=== Texte présenté ===
★ ★ ★ ★ ★

Le 2 novembre 2024, une battue tout à fait normale débute à Craonne, dans l’Aisne. David Winterstein, 16 ans à ce moment, prélèvera deux sangliers. C’est le dernier qui a retenu l’attention de tout le monde. En effet, ce n’est pas tous les jours que pour sa première battue, on prélève un sanglier de… 164 kg ! Le tireur raconte ce moment exceptionnel.
Un premier animal d’une cinquantaine de kilos
C’est une très belle histoire qui est arrivée à David Winterstein, 18 ans. Alors qu’il réalisait sa première battue avec son permis de chasse en poche à Craonne, dans l’Aisne, le 2 novembre 2024, il ne s’attendait certainement pas à ce qui allait lui arriver. « C’était pendant la matinée, j’étais posté dans un trou, à un angle assez excentré de la battue » se rappelle alors le jeune adulte.
Plus tôt déjà, une première bête passe dans sa ligne de tir et fait mouche à sa première balle. Un sanglier d’une cinquantaine de kilos, le premier pour David qui marque des débuts prématurés et prometteurs. Mais le clou du spectacle arrive bien après ce premier heureux évènement.
« On aurait dit un ours »

★ ★ ★ ★ ★

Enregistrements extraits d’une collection

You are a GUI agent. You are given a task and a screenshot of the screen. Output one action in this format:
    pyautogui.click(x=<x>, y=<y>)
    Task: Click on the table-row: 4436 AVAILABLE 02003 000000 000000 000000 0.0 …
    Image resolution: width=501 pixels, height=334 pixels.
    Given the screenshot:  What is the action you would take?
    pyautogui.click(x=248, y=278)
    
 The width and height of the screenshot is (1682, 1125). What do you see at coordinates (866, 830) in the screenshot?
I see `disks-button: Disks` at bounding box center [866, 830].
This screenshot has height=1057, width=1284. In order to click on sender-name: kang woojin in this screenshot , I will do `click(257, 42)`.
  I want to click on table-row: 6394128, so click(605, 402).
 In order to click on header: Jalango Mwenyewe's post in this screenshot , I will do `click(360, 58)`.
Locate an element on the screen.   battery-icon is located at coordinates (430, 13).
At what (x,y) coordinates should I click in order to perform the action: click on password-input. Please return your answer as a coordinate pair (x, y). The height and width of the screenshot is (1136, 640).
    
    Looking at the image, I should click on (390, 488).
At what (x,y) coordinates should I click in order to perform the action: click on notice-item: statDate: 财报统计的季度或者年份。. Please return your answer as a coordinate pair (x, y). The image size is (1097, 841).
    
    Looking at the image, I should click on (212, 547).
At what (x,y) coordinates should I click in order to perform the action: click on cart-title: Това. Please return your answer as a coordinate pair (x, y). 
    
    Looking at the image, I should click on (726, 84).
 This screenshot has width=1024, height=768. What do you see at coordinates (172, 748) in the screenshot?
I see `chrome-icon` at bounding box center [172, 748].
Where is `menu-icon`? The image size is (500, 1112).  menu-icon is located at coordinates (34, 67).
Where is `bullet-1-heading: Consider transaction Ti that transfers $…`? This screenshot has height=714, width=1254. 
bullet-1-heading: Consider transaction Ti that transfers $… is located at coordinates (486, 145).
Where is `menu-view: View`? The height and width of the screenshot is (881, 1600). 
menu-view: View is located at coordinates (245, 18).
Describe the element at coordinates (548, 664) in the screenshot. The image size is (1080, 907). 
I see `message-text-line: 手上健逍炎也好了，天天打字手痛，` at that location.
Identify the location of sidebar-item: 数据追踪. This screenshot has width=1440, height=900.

★ ★ ★ ★ ★

=== Consigne ===
Comment traduire en anglais cette phrase du texte sur la battue à Craonne : « Mais le clou du spectacle arrive bien après ce premier heureux évènement. » ?

=== Corrigé ===
But the highlight comes well after this first happy event.